Uzun zamandır takip ettiğim ama biletleri anında tükenen “Gelin Tanış Olalım”a sonunda gidebildim. Bu yazıyı siz de bir yerlerde denk gelirseniz düşünmeden gidin diye kaleme alıyorum. Neden mi gitmelisiniz? Müthiş bir yetenekten buram buram Anadolu zenginliği dinlemek istemez misiniz?
Yunus Emre’nin şiirinden yola çıkan bu gösteri aslında bir Abdal hikayesi… İnsana, insan denen varlığı anlatan, anlatırken düşündüren, düşündürürken de müzikle kulaklarınıza ziyafet veren bir… bir… bir. İşte oraya ne getireceğimi bilemedim. Çünkü gösteri mi desem, konser mi desem yoksa tiyatro oyunu mu desem karar veremedim. Giderseniz ne demek istediğimi anlarsınız. Çünkü Yunus Emre’den Aşık Veysel’e, Pir Sultan’dan İbrahim Hakkı’ya, Somuncu Baba’dan Karacaoğlan’a… Türküler ve deyişler eşliğinde Abdallardan hikayeler dinliyorsunuz.

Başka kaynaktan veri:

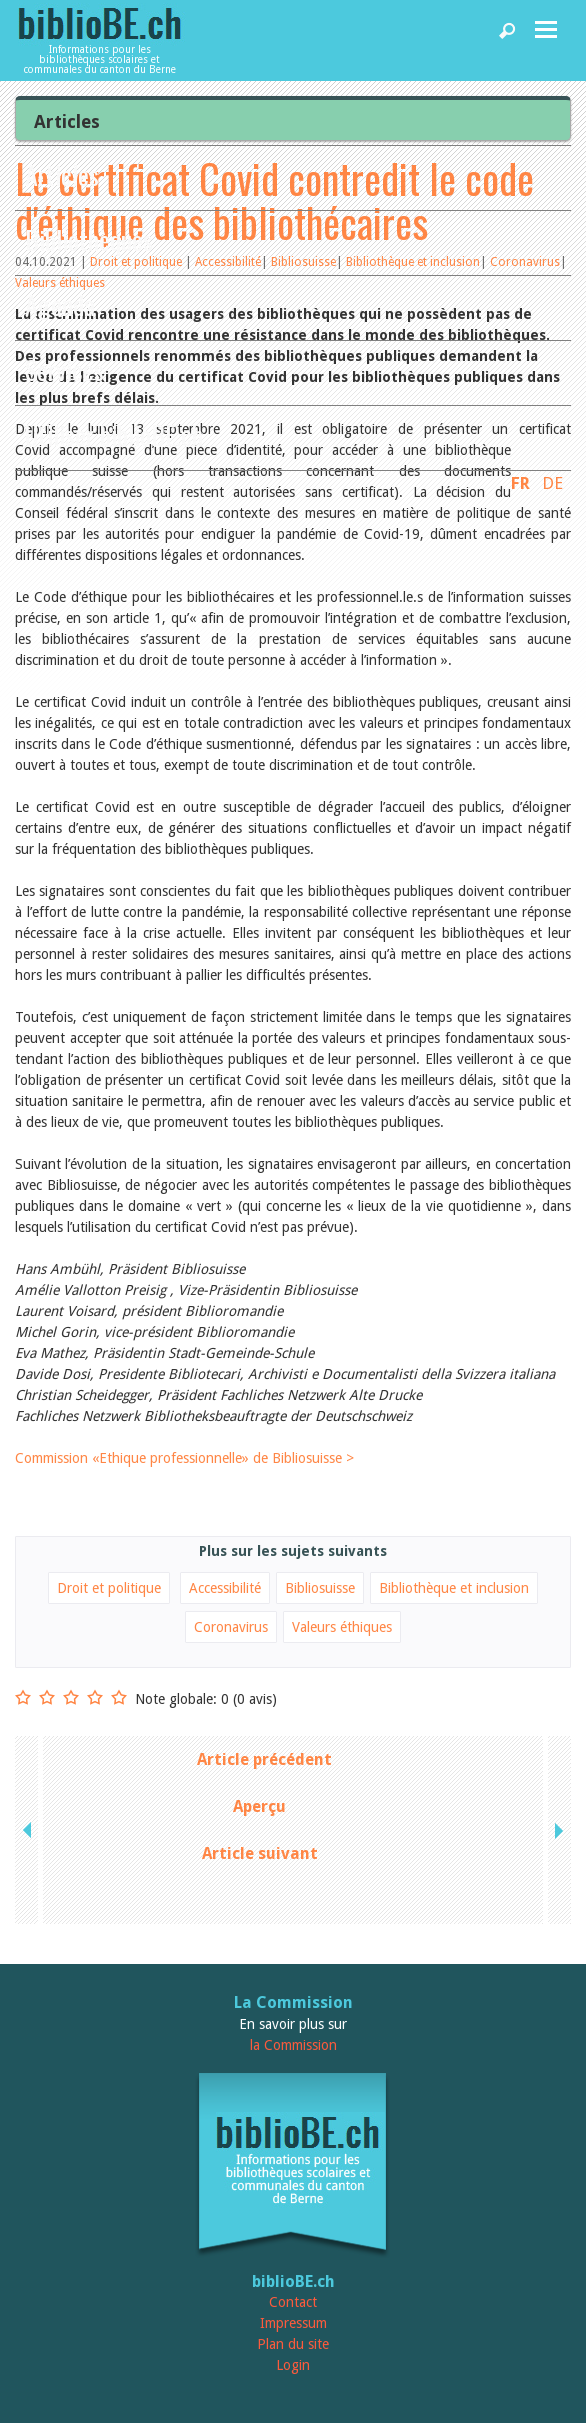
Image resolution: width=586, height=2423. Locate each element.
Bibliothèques (89, 239)
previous (29, 1830)
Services (64, 369)
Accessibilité (225, 1588)
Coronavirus (231, 1627)
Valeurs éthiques (342, 1627)
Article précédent (264, 1759)
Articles (62, 174)
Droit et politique (109, 1588)
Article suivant (260, 1853)
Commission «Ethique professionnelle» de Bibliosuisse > (184, 1458)
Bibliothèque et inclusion (454, 1588)
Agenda (60, 304)
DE (552, 483)
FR (520, 483)
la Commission (293, 2045)
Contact (293, 2302)
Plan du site (293, 2344)
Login (293, 2365)
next (557, 1830)
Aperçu (259, 1806)
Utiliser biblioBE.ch (114, 434)
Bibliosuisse (320, 1588)
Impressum (293, 2323)
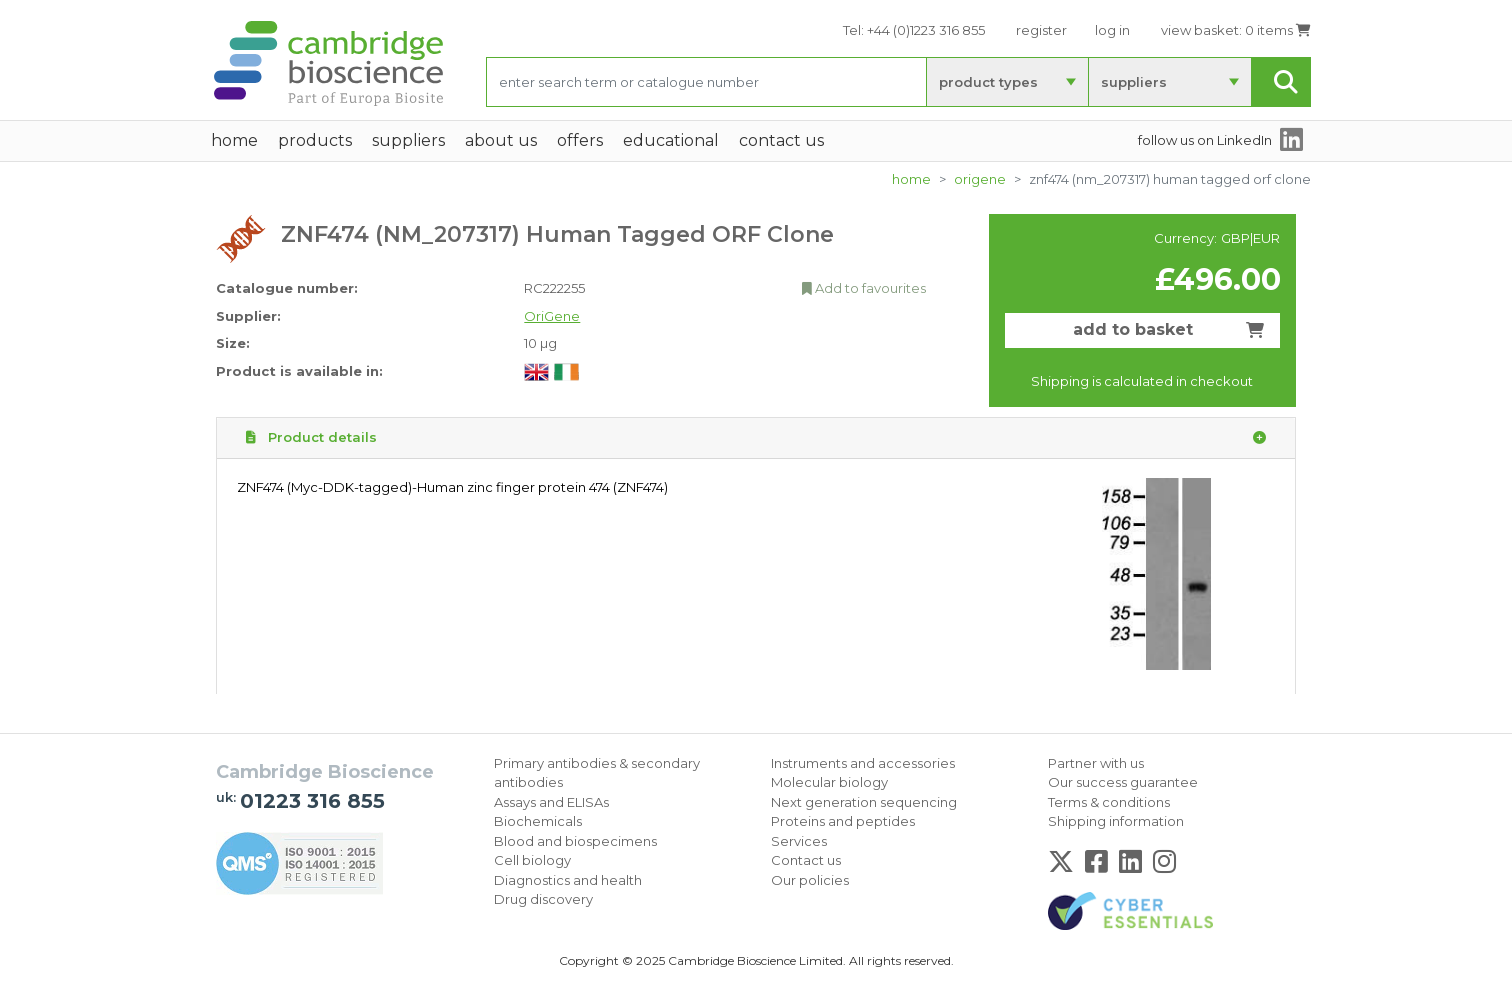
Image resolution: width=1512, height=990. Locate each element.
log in (1112, 30)
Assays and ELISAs (551, 802)
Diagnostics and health (568, 880)
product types (988, 82)
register (1041, 30)
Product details (756, 438)
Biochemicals (538, 821)
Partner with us (1096, 763)
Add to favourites (864, 288)
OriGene (980, 179)
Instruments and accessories (863, 763)
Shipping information (1116, 821)
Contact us (806, 860)
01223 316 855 (312, 801)
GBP (1235, 238)
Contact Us (781, 140)
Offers (580, 140)
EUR (1266, 238)
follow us (1205, 140)
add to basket (1168, 329)
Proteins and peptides (843, 821)
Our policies (810, 880)
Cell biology (532, 860)
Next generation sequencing (864, 802)
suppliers (1134, 82)
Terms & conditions (1109, 802)
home (234, 140)
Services (799, 841)
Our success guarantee (1123, 782)
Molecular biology (829, 782)
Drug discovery (543, 899)
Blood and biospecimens (575, 841)
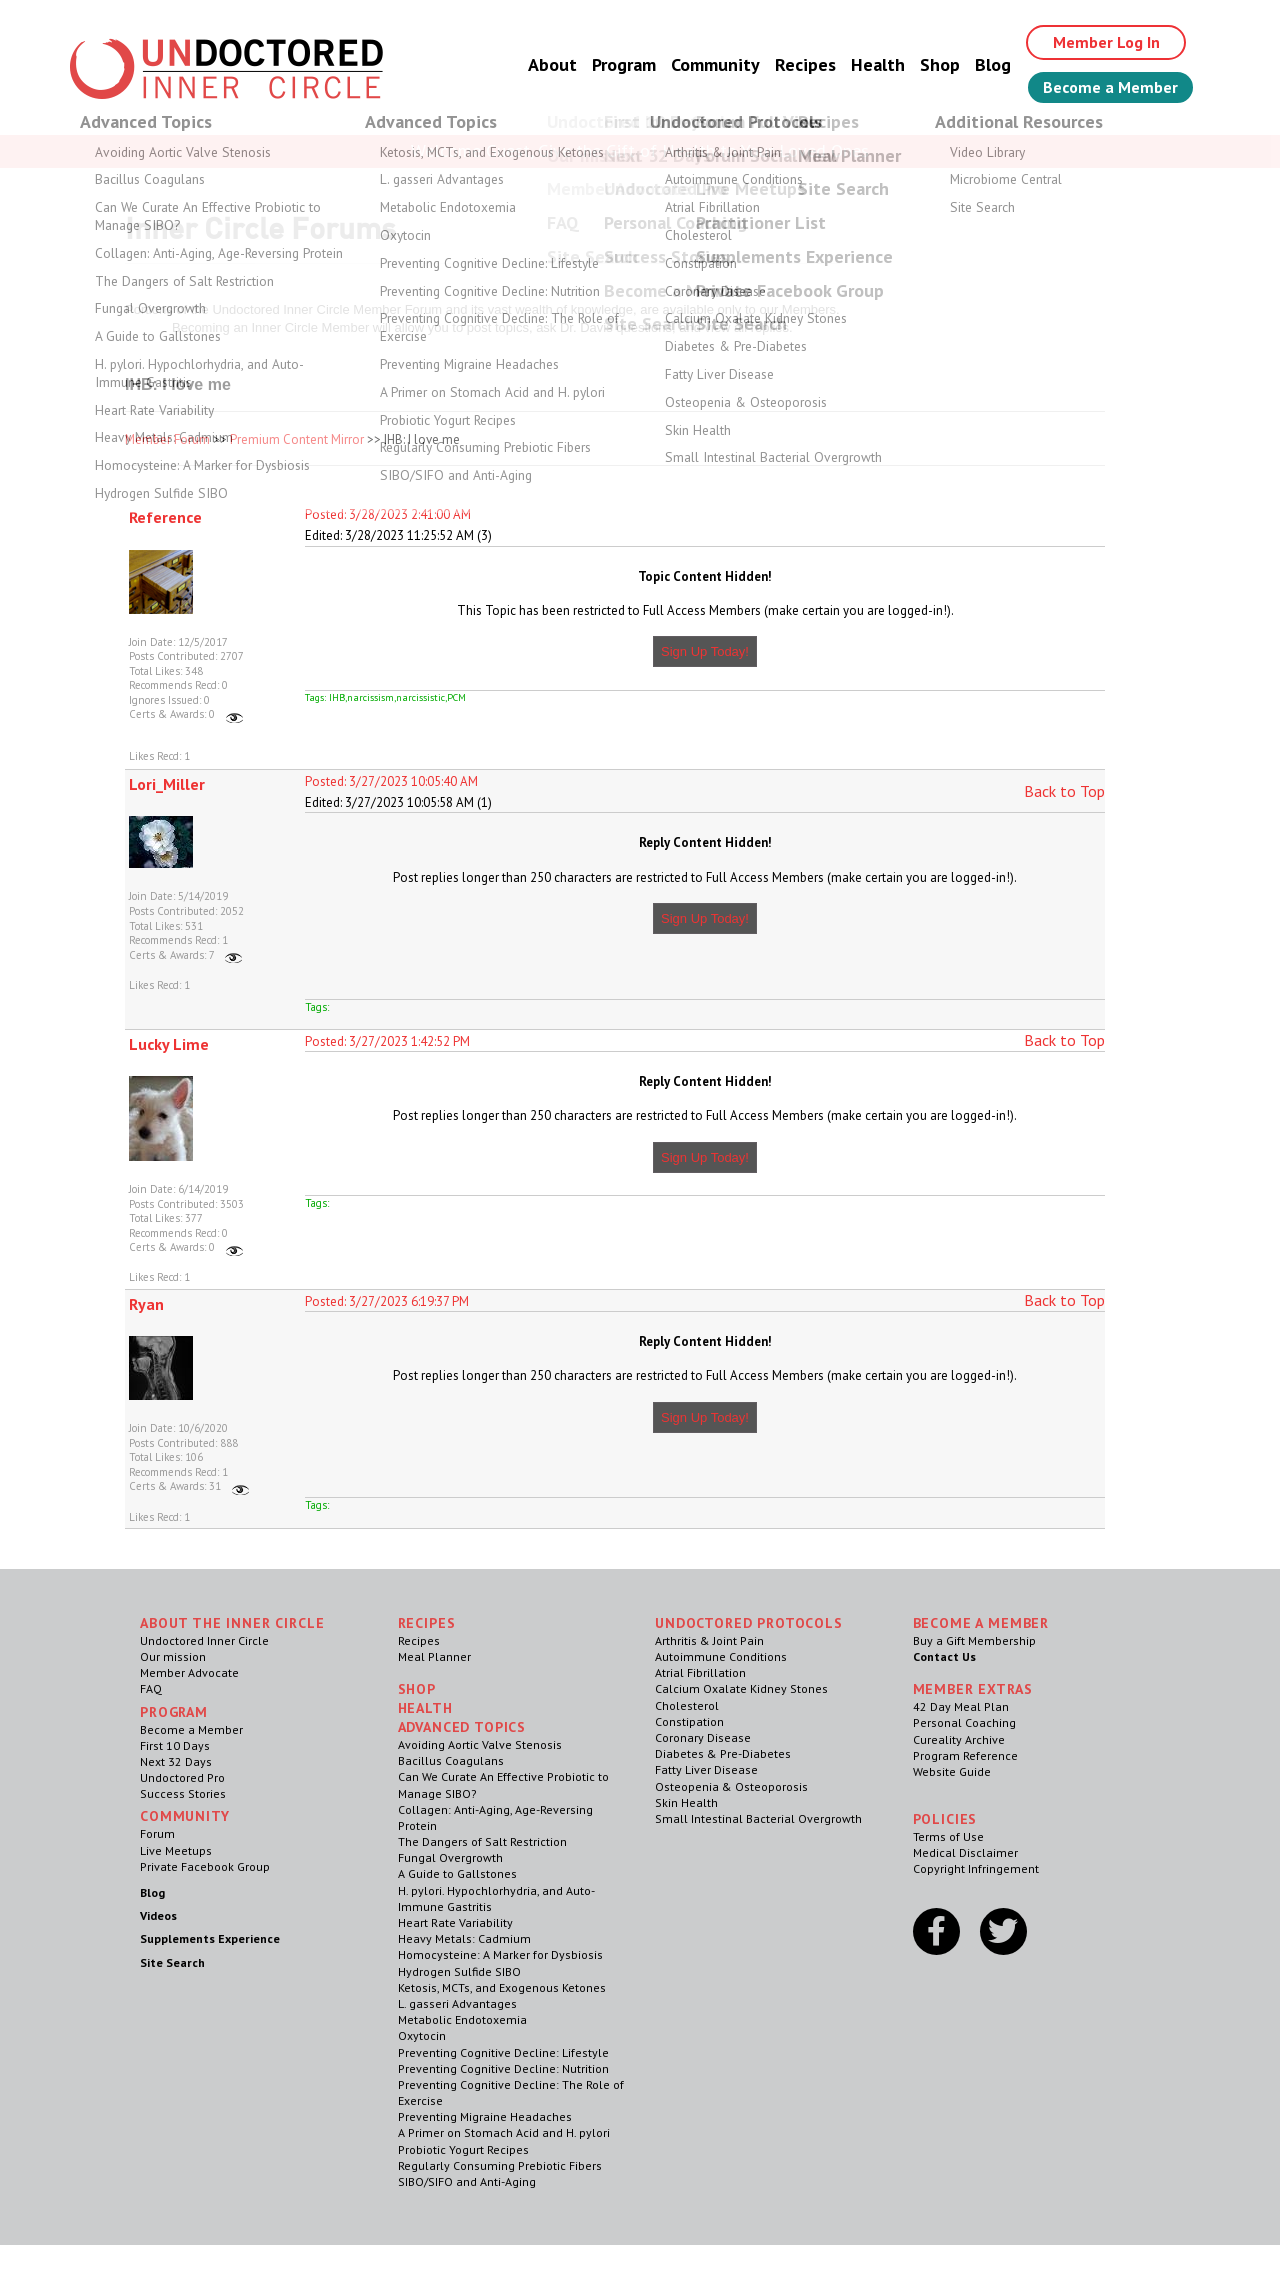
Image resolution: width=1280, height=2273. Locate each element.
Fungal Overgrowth (450, 1857)
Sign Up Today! (705, 651)
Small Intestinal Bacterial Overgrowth (758, 1818)
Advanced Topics (462, 1727)
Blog (993, 64)
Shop (940, 64)
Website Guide (952, 1771)
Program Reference (965, 1755)
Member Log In (1106, 42)
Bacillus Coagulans (451, 1760)
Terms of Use (948, 1836)
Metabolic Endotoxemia (462, 2019)
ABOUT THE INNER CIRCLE (232, 1623)
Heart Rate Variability (455, 1922)
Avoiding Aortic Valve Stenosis (480, 1744)
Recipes (805, 64)
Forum (157, 1833)
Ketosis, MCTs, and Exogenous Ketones (502, 1987)
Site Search (172, 1962)
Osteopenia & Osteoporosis (731, 1786)
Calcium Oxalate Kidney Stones (741, 1688)
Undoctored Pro (182, 1777)
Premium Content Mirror (297, 439)
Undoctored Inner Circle (204, 1640)
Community (715, 64)
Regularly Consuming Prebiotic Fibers (500, 2165)
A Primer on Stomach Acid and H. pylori (504, 2132)
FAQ (151, 1688)
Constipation (689, 1721)
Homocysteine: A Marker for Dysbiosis (500, 1954)
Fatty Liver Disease (706, 1769)
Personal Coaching (964, 1722)
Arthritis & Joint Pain (709, 1640)
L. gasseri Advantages (457, 2003)
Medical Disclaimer (965, 1852)
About (552, 64)
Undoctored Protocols (749, 1623)
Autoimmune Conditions (721, 1656)
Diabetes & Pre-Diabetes (723, 1753)
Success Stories (183, 1793)
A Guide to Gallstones (457, 1873)
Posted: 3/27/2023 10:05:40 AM (391, 781)
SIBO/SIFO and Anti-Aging (467, 2181)
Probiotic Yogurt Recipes (463, 2149)
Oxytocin (422, 2035)
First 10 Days (175, 1745)
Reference (165, 517)
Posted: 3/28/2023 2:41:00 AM (388, 514)
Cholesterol (687, 1705)
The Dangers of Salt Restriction (482, 1841)
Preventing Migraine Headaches (485, 2116)
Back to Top (1064, 791)
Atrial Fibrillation (700, 1672)
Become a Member (1110, 87)
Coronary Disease (703, 1737)
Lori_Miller (167, 784)
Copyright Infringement (976, 1868)
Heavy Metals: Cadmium (464, 1938)
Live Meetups (176, 1850)
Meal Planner (434, 1656)
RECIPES (427, 1623)
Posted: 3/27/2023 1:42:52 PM (387, 1041)
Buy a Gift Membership (974, 1640)
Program (624, 64)
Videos (158, 1915)
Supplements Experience (210, 1938)
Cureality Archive (959, 1739)
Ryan (146, 1304)
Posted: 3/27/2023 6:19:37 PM (387, 1301)
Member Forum (167, 439)
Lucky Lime (169, 1044)
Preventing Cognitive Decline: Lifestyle (503, 2052)
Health (878, 64)
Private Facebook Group (205, 1866)
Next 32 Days (176, 1761)
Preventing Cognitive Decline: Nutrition (503, 2068)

Fırat Tanış’a hayran kalmamak mümkün değil; o nasıl bir hafıza, o nasıl bir enerji… O kadar cümleyi nasıl teklemeden art arda sıralıyorsun, o kadar dikkat dağıtıcı unsurları nasıl görmezden geliyorsun, nasıl o rollere bürünüp kendinden geçiyorsun oynarken. Ve salon açıldığında kendisinin sahnede seyircileri karşılaması da güzel bir ayrıntı. Kısacası adam baştan aşağı yetenek, kendine has inanılmaz bir havası var, izlemesi kesinlikle çok keyifli. Yaklaşık 1.30 saat boyunca tek kişilik, dev bir kadro izliyorsunuz aslında. Gerçi orkestrasını da es geçmeyelim, onlar da bir o kadar müthiş. Oyunda ise insanlığın en büyük sorunu kibir ve dünyaya, dünya malına düşkünlük, kutuplaşma gibi temalara değiniliyor. Bütün alkışlar yazan ve yöneten Semih Çelenk’e, orkestradakilere ve tabi ki Fırat Tanış’a…
Neyse lafı uzatmayayım; gelin tanış olalım.